Meinung/Kommentare/Innenpolitik

Regierung muss bei Lehrern nachsitzen

Ohne einen Reformschub weit übers Dienstrecht hinaus verspielt Rot-Schwarz seine letzte Schul-Chance.

Josef Votzi
über Bildung

Mühsam, zäh, deprimierend einfallslos“ – so beschreiben VP-Verhandler die Koalitionsgespräche. Die zweifelhaften Attribute gelten dem roten Gegenüber. „Es wird schon, es braucht noch; einige stecken noch immer in der Abkühlphase nach dem Wahlkampf“, mahnen SPÖ-Unterhändler im Gegenzug mehr Gleichmut im schwarzen Lager ein. Wir schreiben Woche acht nach der Wahl. Mit dem Ausgang sind Rot und Schwarz unglücklich. Beide hätten gerne eine Alternative zur Fortsetzung der ermüdeten Koalitions-Ehe – und sei es nur als Trumpfkarte am Verhandlungstisch. Denn bei Lichte besehen bleiben Faymann & Spindelegger nur die Aussicht auf fünf weitere gemeinsame Jahre – oder der hochriskante Gang in die Opposition.

Für den proklamierten Restart als „Koalition neu“ muss Rot-Schwarz noch einmal Anlauf nehmen. Den ersten hat sie mit dem Missmanagement beim „Budgetloch“ verbockt. Vor dieser Kulisse spielt das Stück: Regierung zieht das neue Lehrer-Dienstrecht durch. Mit einem Beschluss auch gegen den Willen der Gewerkschaft will sie Stärke demonstrieren. Es ist billig und falsch, ihr vorzuwerfen, sie wolle damit nur vom Budget-Desaster ablenken. Die Absicht, sich nicht weitere zwölf Jahre von Fritz Neugebauer am Nasenring führen zu lassen, hat die Koalition alt schon vor der Wahl stimmenheischend bekundet.
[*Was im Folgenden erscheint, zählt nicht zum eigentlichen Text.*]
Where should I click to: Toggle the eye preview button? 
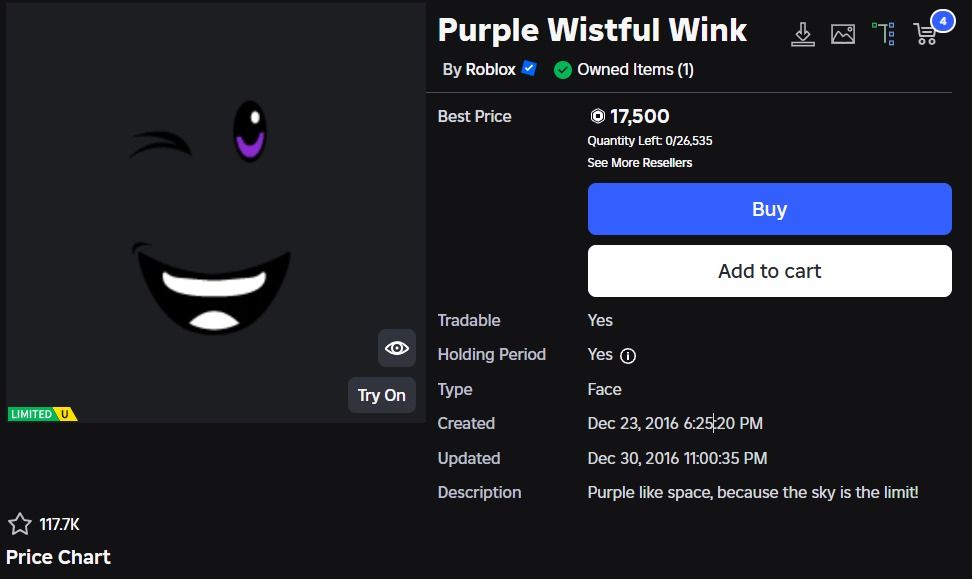click(397, 348)
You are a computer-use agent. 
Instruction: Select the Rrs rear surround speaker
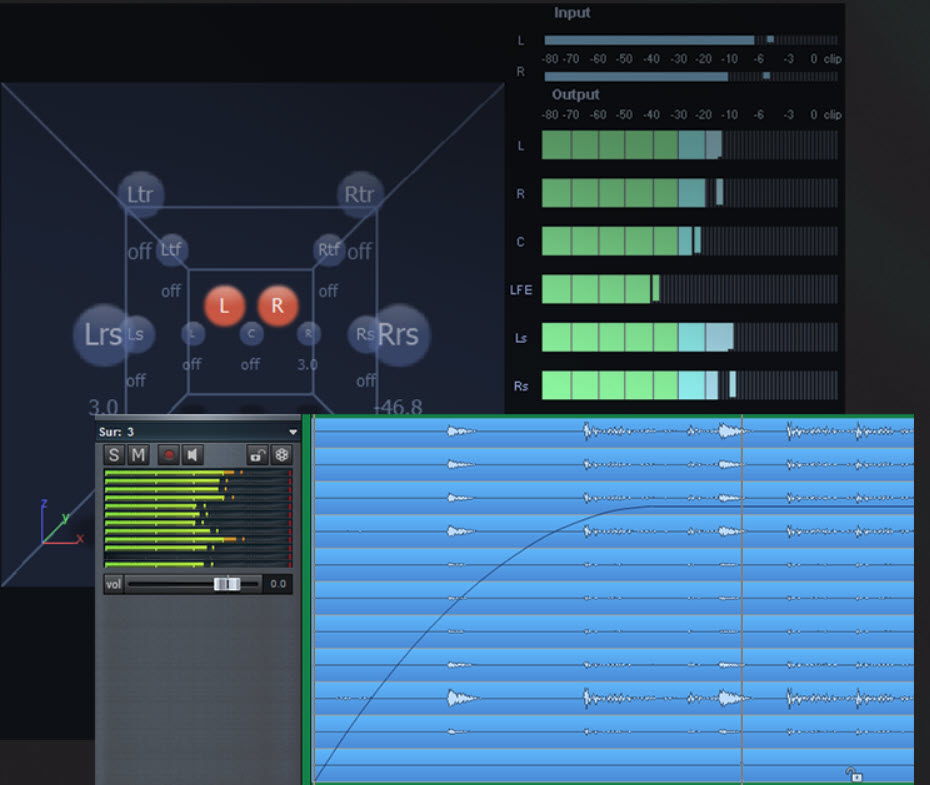pos(397,334)
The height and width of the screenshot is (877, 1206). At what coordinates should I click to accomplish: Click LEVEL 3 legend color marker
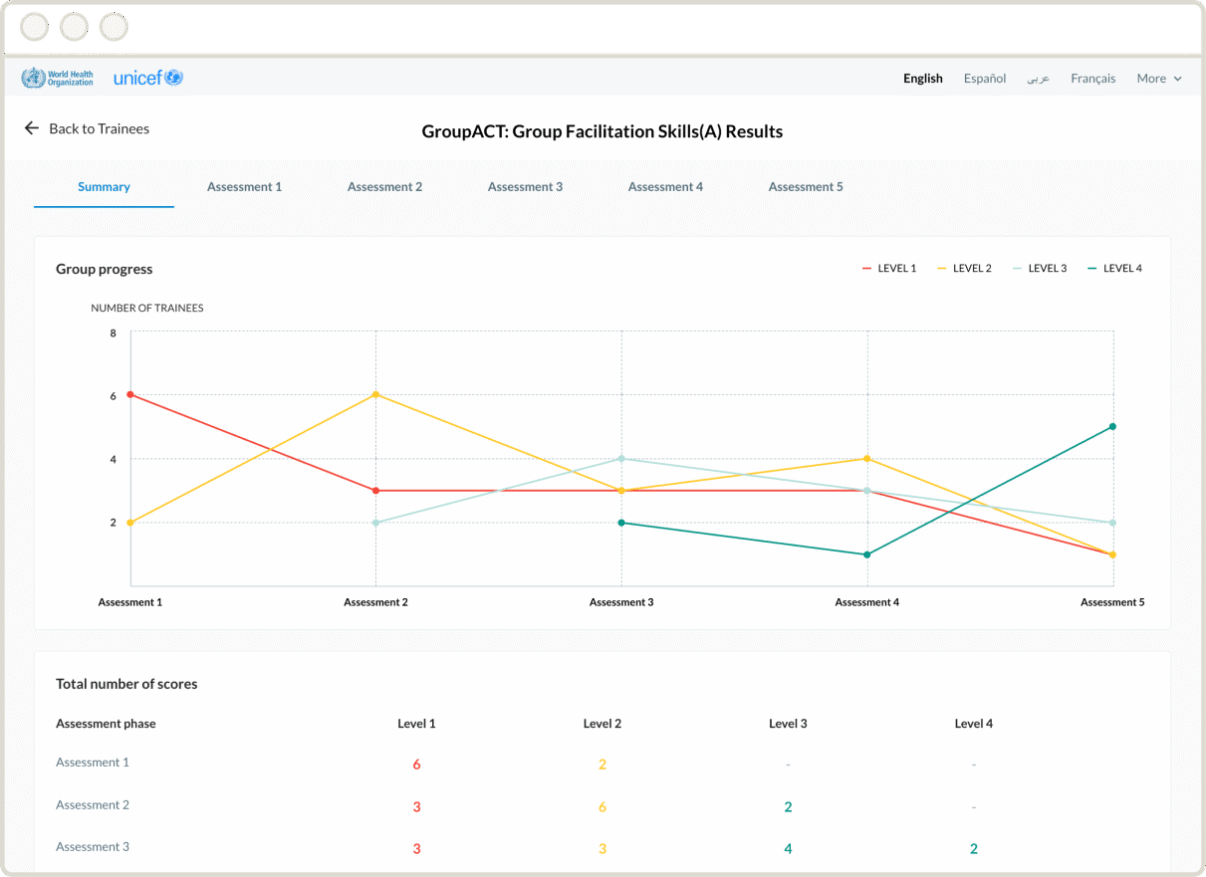pos(1018,268)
Nagelprobe nach Neugebauer

Anzukreiden ist ihr, dass sie weiter den überkommenen österreichischen Weg zu gehen droht: Zu spät und mit halben Mitteln. Das Lehrerdienstrecht ist bestenfalls ein kleiner Baustein für ein zeitgerechtes Schulangebot. Die Koalition will dieses Vorwahl-Versprechen eine Woche vor der Bescherung im Parlament einlösen. Die Nagelprobe ist nach dem demonstrativen Kräftemessen mit Neugebauer erst eröffnet. Denn an den Kardinalfragen schwindelt sich die Regierung mit der Parole „Hurra, wir setzen uns gegen die Betonierer durch“ vorbei.

„Die Lehrer gehören 40 Stunden an die Schule“, sagt der praktizierende Hauptschul-Pädagoge, Autor und KURIER-Kolumnist Niki Glattauer im Sonntag-Interview: „Wie viel Lehrer über die Kernarbeitszeit hinaus unterrichten“, solle „schulautonom“ geregelt werden .
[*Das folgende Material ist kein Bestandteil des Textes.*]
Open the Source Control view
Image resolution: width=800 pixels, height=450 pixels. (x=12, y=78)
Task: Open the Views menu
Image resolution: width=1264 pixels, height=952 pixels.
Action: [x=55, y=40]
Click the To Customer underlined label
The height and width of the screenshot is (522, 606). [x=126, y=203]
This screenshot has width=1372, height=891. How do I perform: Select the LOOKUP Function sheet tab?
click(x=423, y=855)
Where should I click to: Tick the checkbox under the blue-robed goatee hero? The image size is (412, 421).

Damit wäre nicht nur der Weg zu mehr Ganztagsschulen mit verschränktem Unterricht schneller und leichter gangbar. Mit der letzten Glocke wäre auch der Tag für die Schüler erledigt; und der Krampf mit Hausaufgaben und teurer Nachhilfe für viele Eltern Geschichte. Schulprobleme lösen hierzulande zwei Drittel der Familienstreitigkeiten aus, ergab jüngst eine Untersuchung.
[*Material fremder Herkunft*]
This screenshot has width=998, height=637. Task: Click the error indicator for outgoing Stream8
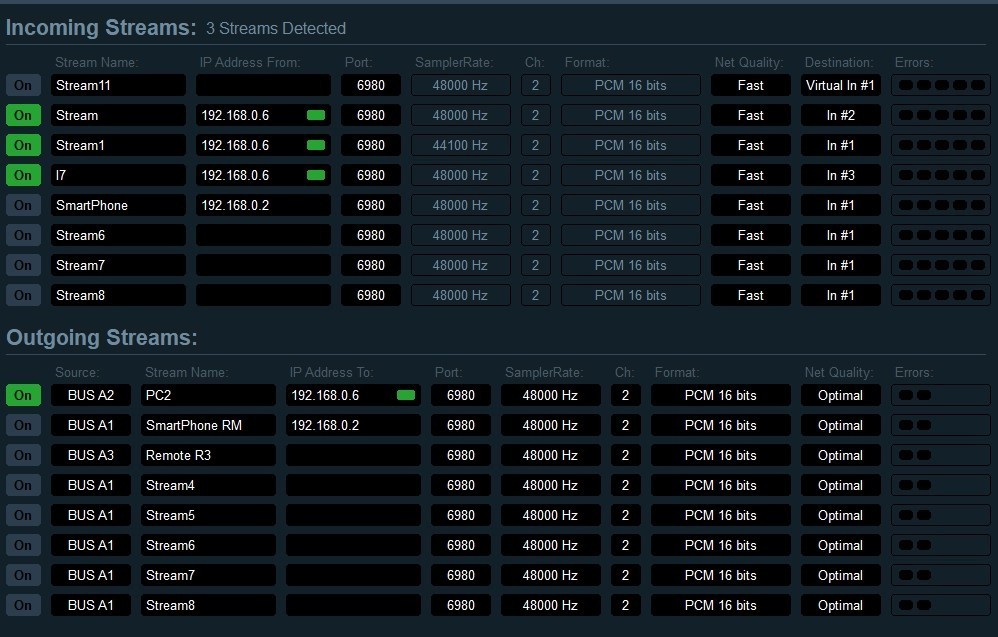tap(940, 605)
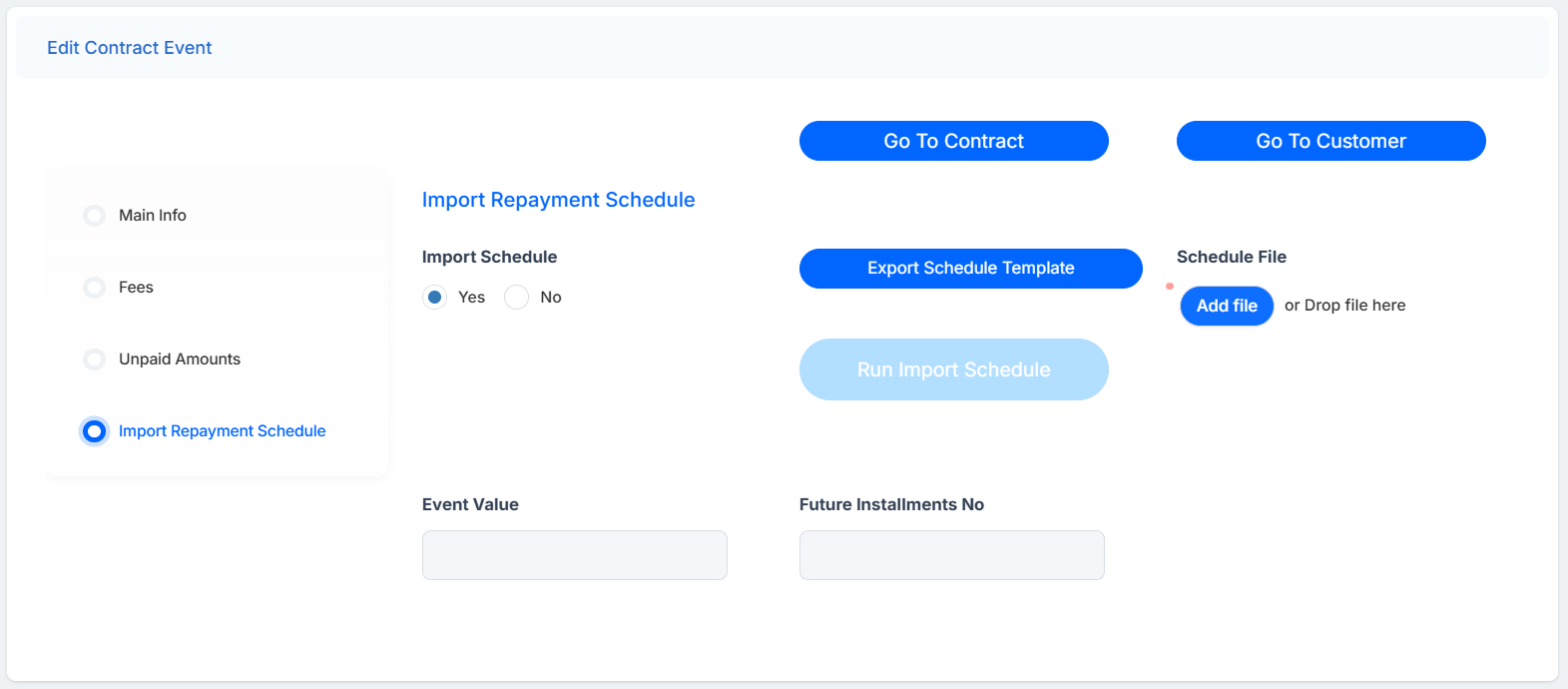The height and width of the screenshot is (689, 1568).
Task: Export the schedule template
Action: tap(971, 269)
Sparsameres Haushalten mit weniger Steuereinnahmen wird unvermeidlich sein. Breiter Applaus dafür wird länger auf sich warten lassen. Ein gemeinsamer Kraftakt in Sachen Schule weit über das Lehrer-Dienstrecht ist überfällig und könnte nachhaltig breiten Gefallen finden.

Wenn die „Koalition neu“ einmal mehr bei der Lösung dieser Hausaufgaben versagt, hat sie ihre Chance auf nochmaliges Nachsitzen verwirkt.